Content starts
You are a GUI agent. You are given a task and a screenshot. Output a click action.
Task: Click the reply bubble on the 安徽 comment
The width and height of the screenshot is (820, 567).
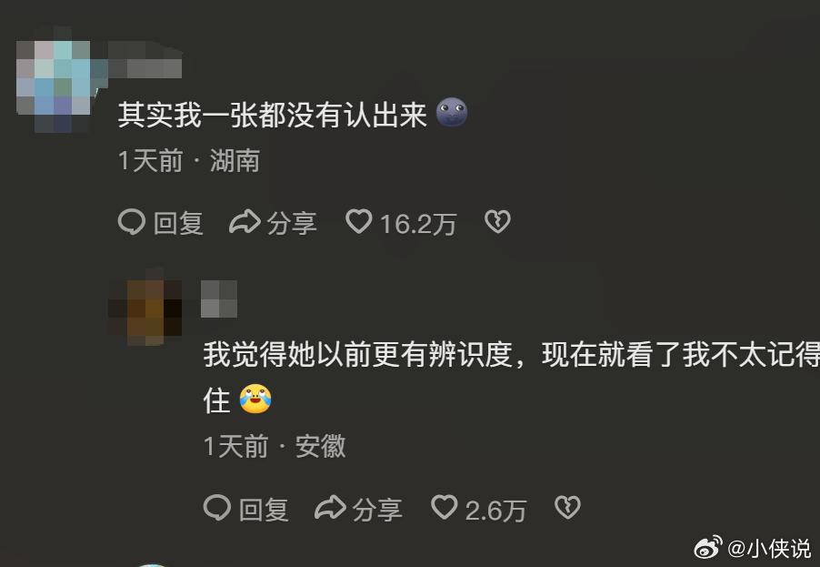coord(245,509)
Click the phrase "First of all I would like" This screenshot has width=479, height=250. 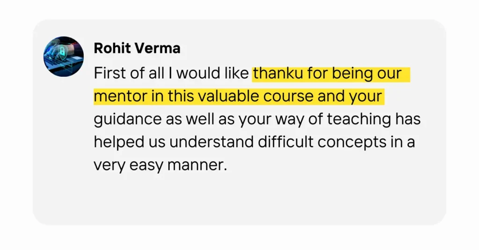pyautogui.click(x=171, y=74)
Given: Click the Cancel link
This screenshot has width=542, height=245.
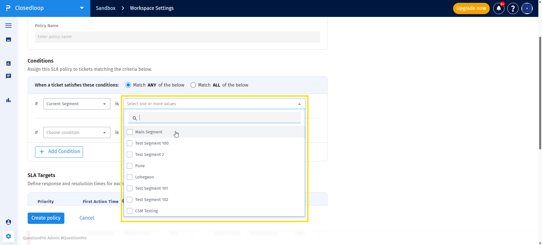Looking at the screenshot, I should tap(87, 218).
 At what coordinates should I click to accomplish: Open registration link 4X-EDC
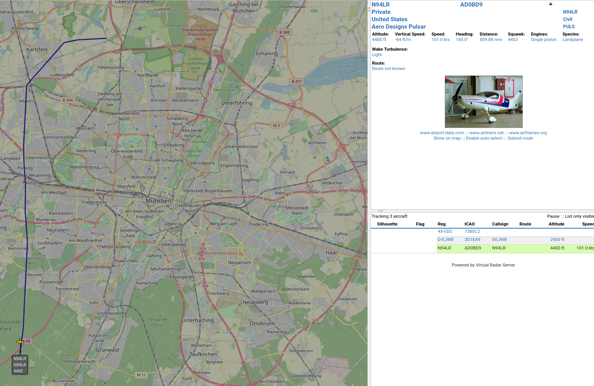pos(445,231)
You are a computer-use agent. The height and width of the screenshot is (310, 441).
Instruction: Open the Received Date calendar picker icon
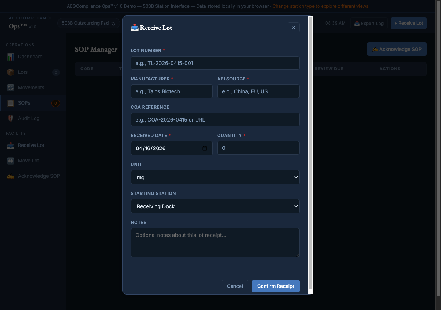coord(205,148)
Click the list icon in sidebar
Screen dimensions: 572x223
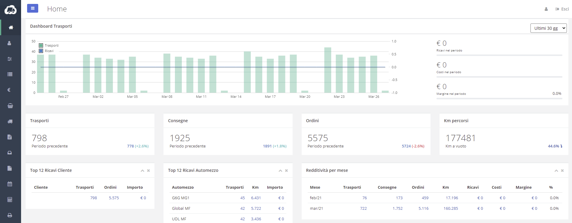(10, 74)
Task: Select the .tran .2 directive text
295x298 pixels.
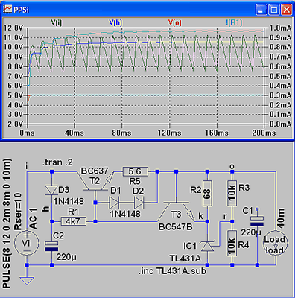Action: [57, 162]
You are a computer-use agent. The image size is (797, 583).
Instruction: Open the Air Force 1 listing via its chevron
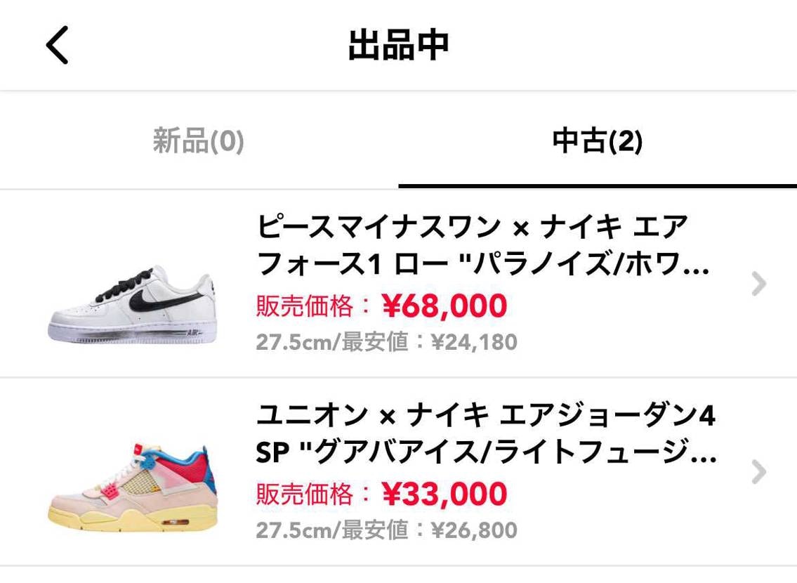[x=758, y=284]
Content ends
Content starts
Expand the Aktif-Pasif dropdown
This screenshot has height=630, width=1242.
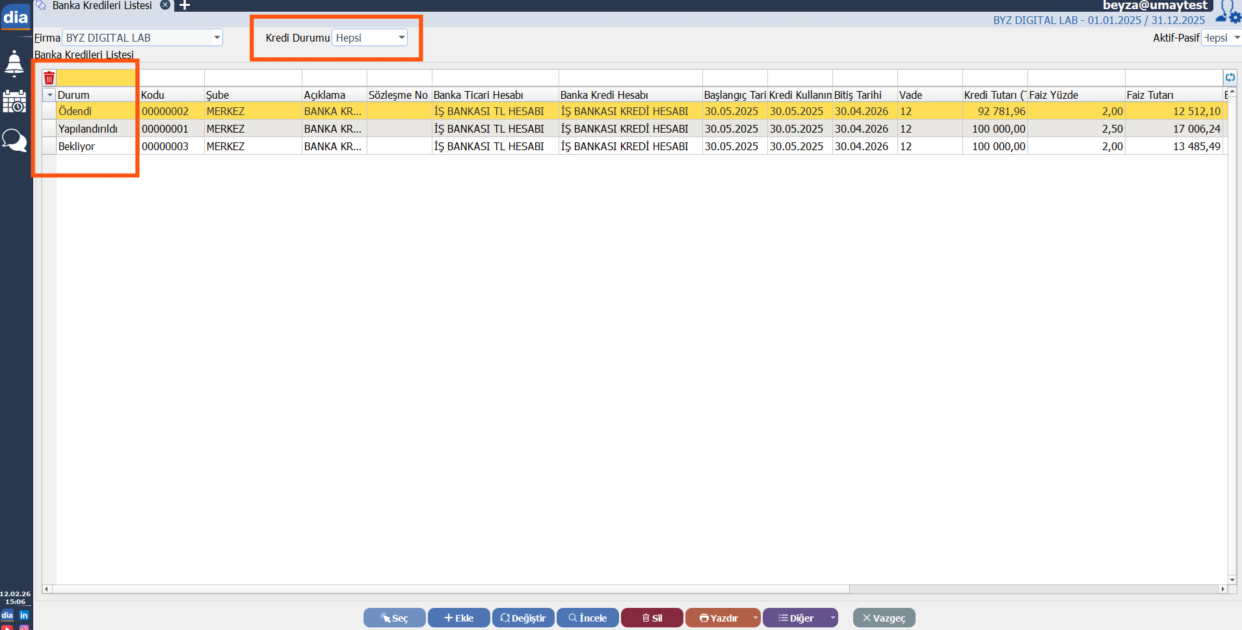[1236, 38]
Content ends
Content starts
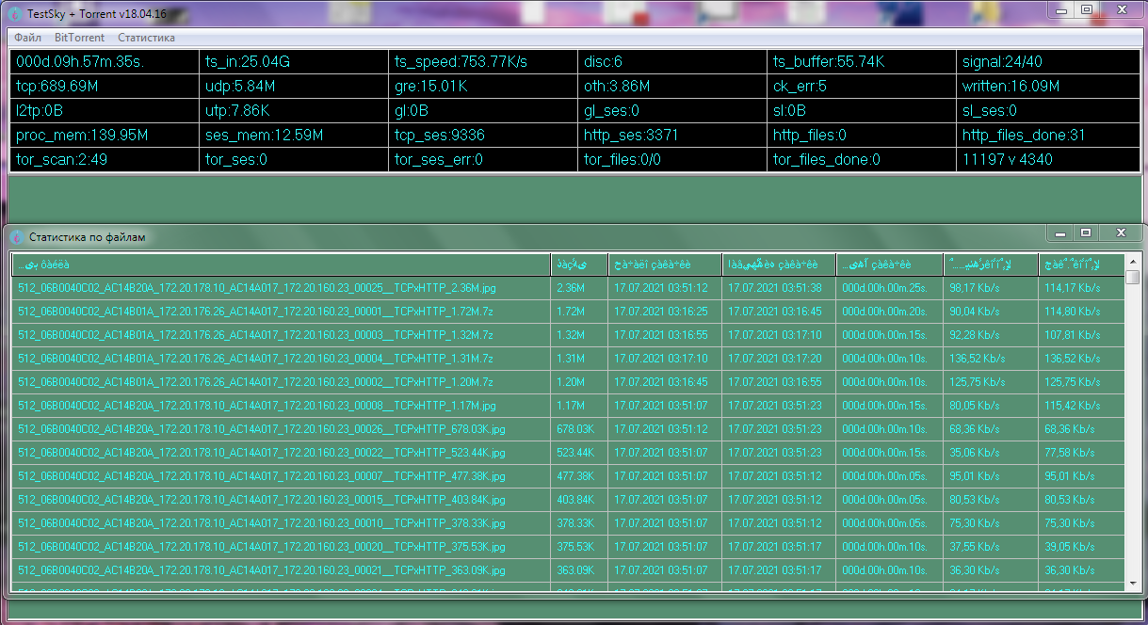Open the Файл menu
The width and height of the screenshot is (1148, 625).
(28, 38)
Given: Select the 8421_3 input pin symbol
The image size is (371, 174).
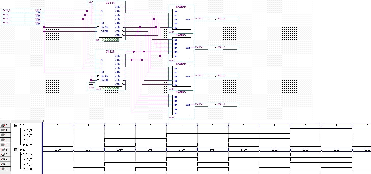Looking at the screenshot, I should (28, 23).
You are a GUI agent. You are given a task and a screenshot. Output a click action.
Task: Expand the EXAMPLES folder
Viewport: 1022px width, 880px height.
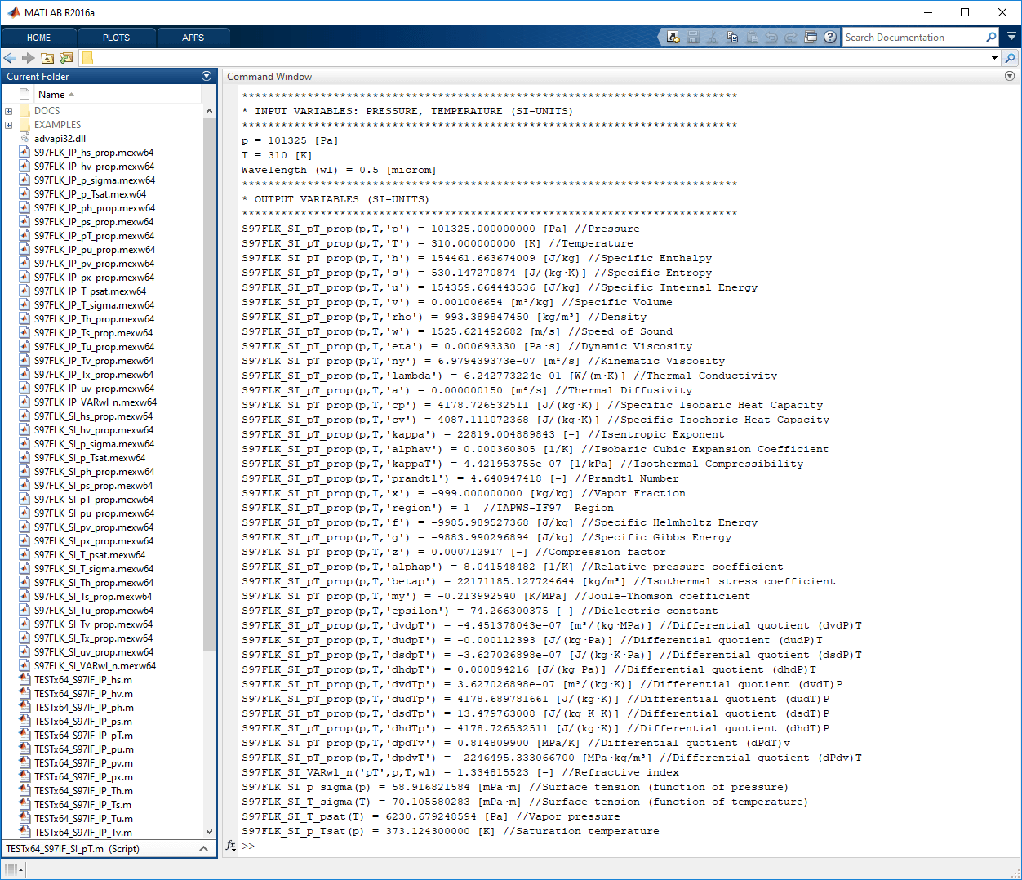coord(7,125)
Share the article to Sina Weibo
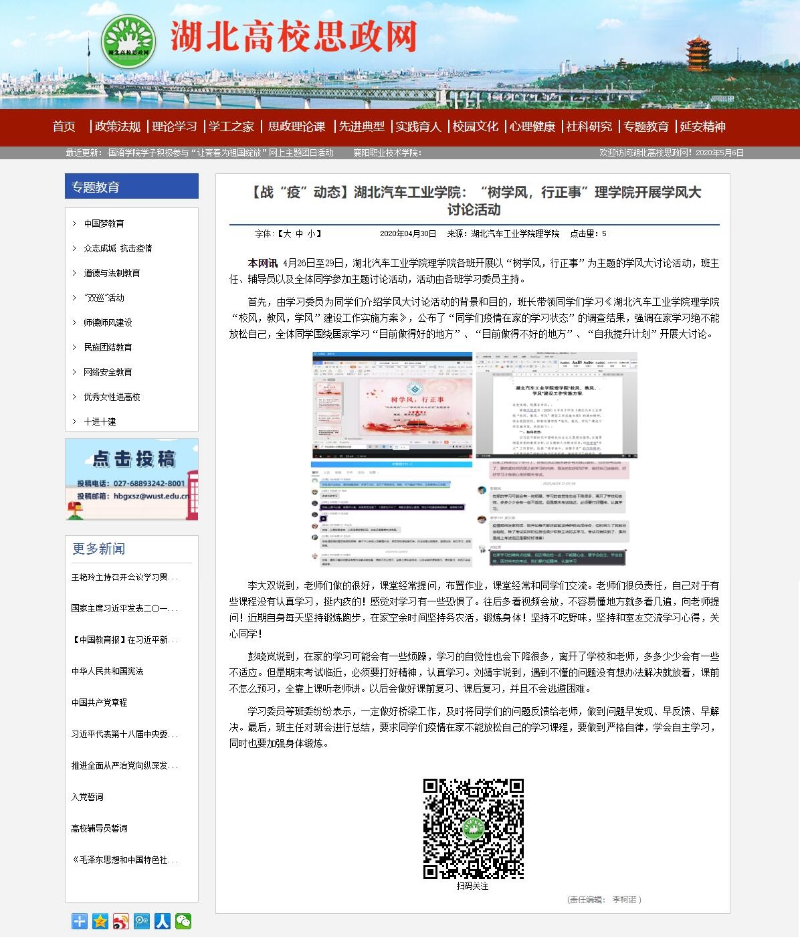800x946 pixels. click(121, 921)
Content ends
__Assignment__
Show all lines above containing "Expand".

__Solution to this task__
Expand the Aktif-Pasif dropdown
Task: Expand the EXAMPLES folder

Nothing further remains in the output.